## EXERCISE AIM
According to the Moly architecture page, in which file is Moly's configuration stored?

## EXTRACTED TEXT
··········
Architecture
How Moly works under the hood
Moly has three packages: the CLI (@moly-mcp/lido), a web dashboard on Vercel, and these docs.

Request Flow (CLI MCP Server)
AI Agent Moly CLI (stdio) Ethereum
│ │ │
│── MCP tool call ──────────►│ │
│ │── eth_call (viem) ─────────►│
│ │◄── balance data ───────────│
│◄── tool result ────────────│ │
│ │ │Components
| Component | Purpose |
|---|---|
| CLI (npx @moly-mcp/lido) | 28 tools via stdio MCP server + interactive terminal |
| OWS Vault | Encrypted wallet storage via Open Wallet Standard |
| /api/chat | AI chat — Vercel AI SDK + OpenRouter |
| /api/skill | Agent skill document (raw markdown) |
| /docs | Documentation (this site) |
| /dashboard | Chat dashboard UI |
Stack
- Next.js — app framework, deployed on Vercel
- viem — raw Ethereum contract calls (no SDK dependencies)
- @modelcontextprotocol/sdk — MCP server with stdio transport
- Vercel AI SDK v6 — chat endpoint with tool calling
- OpenRouter — LLM gateway for the dashboard chat
How Tools Work
All tools use raw viem contract calls against Lido's deployed contracts. Read tools call eth_call directly. Write tools in simulation mode return gas estimates and expected outputs. In live mode with a configured wallet (OWS or raw key), write tools broadcast real transactions.
Configuration (mode, network, wallet) is stored in ~/.moly/config.json and can be changed via the setup wizard or the update_settings tool mid-session.
··········
## SOURCE INFORMATION
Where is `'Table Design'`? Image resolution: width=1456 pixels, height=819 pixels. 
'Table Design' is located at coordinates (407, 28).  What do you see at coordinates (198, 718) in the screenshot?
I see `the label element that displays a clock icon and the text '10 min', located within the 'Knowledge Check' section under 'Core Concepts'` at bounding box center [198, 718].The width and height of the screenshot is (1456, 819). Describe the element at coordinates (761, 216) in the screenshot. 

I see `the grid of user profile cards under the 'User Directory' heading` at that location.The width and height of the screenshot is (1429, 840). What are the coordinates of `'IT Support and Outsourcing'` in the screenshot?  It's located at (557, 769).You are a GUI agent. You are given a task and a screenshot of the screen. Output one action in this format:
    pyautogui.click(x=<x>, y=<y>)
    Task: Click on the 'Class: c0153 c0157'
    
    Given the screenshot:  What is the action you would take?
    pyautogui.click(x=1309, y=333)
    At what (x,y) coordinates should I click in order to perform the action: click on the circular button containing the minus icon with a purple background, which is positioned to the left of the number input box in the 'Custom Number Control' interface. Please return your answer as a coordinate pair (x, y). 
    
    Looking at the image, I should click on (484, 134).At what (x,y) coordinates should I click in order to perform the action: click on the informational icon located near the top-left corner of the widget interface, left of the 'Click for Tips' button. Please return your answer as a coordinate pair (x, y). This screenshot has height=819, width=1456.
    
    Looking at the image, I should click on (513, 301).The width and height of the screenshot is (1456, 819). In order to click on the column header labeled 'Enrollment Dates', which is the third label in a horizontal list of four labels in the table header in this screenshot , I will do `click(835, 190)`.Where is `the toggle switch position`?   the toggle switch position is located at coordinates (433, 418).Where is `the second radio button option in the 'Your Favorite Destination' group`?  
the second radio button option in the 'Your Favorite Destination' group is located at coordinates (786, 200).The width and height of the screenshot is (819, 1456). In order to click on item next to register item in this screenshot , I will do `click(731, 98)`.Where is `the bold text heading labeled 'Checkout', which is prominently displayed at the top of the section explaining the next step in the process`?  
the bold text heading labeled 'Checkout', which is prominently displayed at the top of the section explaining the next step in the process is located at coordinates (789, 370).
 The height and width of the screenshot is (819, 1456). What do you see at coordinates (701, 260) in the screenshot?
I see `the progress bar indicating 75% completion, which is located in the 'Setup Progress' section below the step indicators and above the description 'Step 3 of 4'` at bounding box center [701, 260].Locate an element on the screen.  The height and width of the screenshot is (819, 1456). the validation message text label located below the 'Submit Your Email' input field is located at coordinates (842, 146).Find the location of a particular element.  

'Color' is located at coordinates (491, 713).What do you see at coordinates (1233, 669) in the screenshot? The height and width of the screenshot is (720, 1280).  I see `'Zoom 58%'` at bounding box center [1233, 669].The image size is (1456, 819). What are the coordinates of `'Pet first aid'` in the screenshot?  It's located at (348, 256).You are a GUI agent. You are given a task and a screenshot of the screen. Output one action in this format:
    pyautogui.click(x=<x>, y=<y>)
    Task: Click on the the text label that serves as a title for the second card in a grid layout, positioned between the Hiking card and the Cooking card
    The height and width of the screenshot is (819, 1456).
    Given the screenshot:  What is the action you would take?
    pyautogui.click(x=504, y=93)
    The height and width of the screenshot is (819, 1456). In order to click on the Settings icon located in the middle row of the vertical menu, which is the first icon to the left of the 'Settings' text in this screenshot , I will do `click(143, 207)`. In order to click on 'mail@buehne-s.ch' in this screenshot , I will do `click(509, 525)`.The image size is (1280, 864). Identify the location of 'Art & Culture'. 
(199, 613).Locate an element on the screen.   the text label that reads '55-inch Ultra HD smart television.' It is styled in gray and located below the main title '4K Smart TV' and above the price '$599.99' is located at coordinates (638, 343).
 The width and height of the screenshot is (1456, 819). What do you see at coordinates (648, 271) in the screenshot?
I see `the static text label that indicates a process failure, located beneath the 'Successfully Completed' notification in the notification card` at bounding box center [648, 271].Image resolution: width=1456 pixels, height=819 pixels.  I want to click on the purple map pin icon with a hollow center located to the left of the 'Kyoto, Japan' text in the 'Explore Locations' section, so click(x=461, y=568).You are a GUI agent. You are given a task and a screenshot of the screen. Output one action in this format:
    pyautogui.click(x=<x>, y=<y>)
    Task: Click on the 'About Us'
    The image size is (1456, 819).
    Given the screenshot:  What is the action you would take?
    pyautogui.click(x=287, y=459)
··········
## OUTPUT OF THE EXERCISE
~/.moly/config.json